Baseline characteristics

We divided patients into the negative margin group and the other margin group based on the frozen margin status. There were 1,201 patients in the negative group and 210 patients in the other margin group. The median follow-up duration was 60 months. Table 1 lists the baseline characteristics of the patients. The proportion of pathologic T1 stage was slightly higher in the negative group than in the other margin group (72.0% vs. 70.9%, p= 0.049), and the proportion of progesterone receptor-positive samples was higher in the other margin group (76.2% vs. 68.9%, p= 0.034). There were no significant differences in other variables between the two groups. In both groups, core needle biopsy was the most commonly used diagnostic method, and the upper-outer quadrant was the most common tumor location. Pathologic T1 and N0 stages were the most common.

Baseline characteristics

Events according to margin status on the first frozen section

Table 2 shows the difference in events between the negative group and the other margin group (including atypical hyperplasia, CIS, and invasive carcinoma) in the frozen sections. Local and regional recurrences were not significantly different between the two groups, but the rate of distant metastasis was higher in the other group (5.7% vs. 3.0%, p= 0.045), and the overall events were higher in the other group than in the negative group (9.5% vs. 5.4%, p= 0.021). When events were compared by subdividing the other group into the atypical hyperplasia group and the CIS and invasive carcinoma groups, there was no significant difference in locoregional recurrence, distant metastasis, or overall events between the two groups (Table 3).

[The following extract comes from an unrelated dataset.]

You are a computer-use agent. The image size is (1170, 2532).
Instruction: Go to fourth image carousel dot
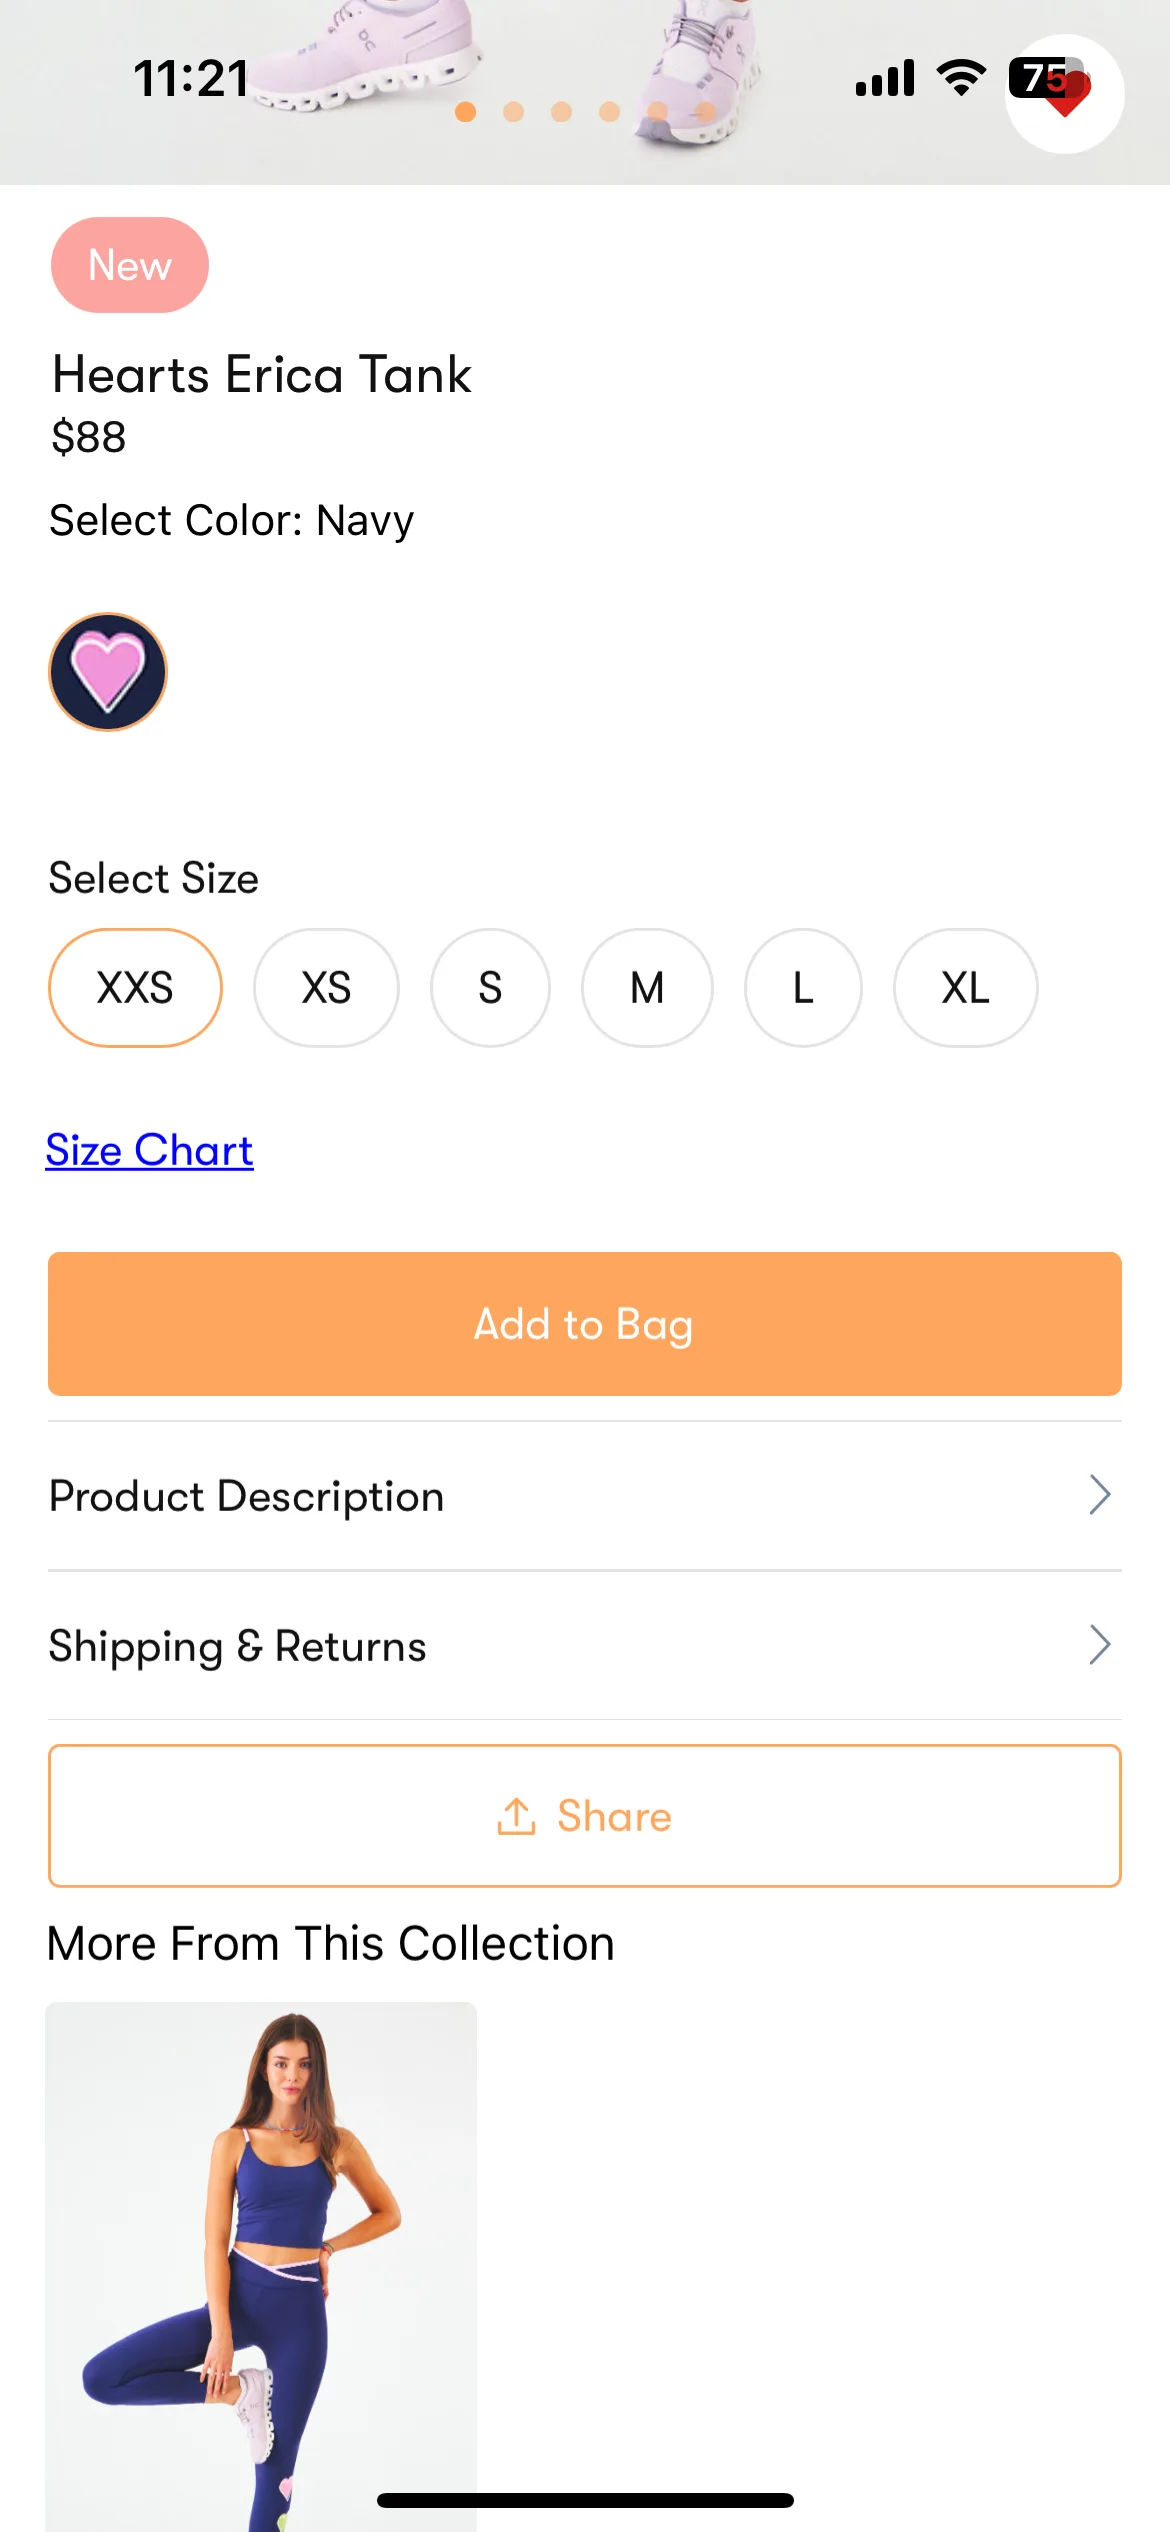pyautogui.click(x=609, y=112)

Events according to margin status on frozen section

Comparison of events between atypia margins and CIS and carcinoma margin

Correlation between frozen section and permanent biopsy for margin assessment

Figure 1 shows the difference between the frozen section analysis and the permanent section in each group. In the group with atypical hyperplasia on frozen sections, 32 (47.1%) were negative, 16 (23.5%) were found to have atypical cells, and 20 (29.4%) margins were CIS in the permanent section.

Figure 1.

Correlation between frozen sections and permanent biopsies for margin assessment.

N=negative; AH=atypical hyperplasia; CIS=carcinoma in situ; IC=invasive carcinoma.

Accuracy of frozen section analysis

To assess the accuracy of frozen section analysis, we excluded atypical hyperplasia groups that had borderline and undetermined features. Of the 1,201 patients with negative margins on the frozen section, 15 patients had positive margins in the permanent section and were defined as false-negative cases (1.1%). Of the 142 patients with CIS or carcinoma in the margin of the frozen section, 12 patients were found to have negative margins in the final permanent section and were defined as false-positive cases (3.1%). The accuracy of the frozen section analysis was 95.8%, with 91.7% sensitivity and 96.4% specificity (Table 4).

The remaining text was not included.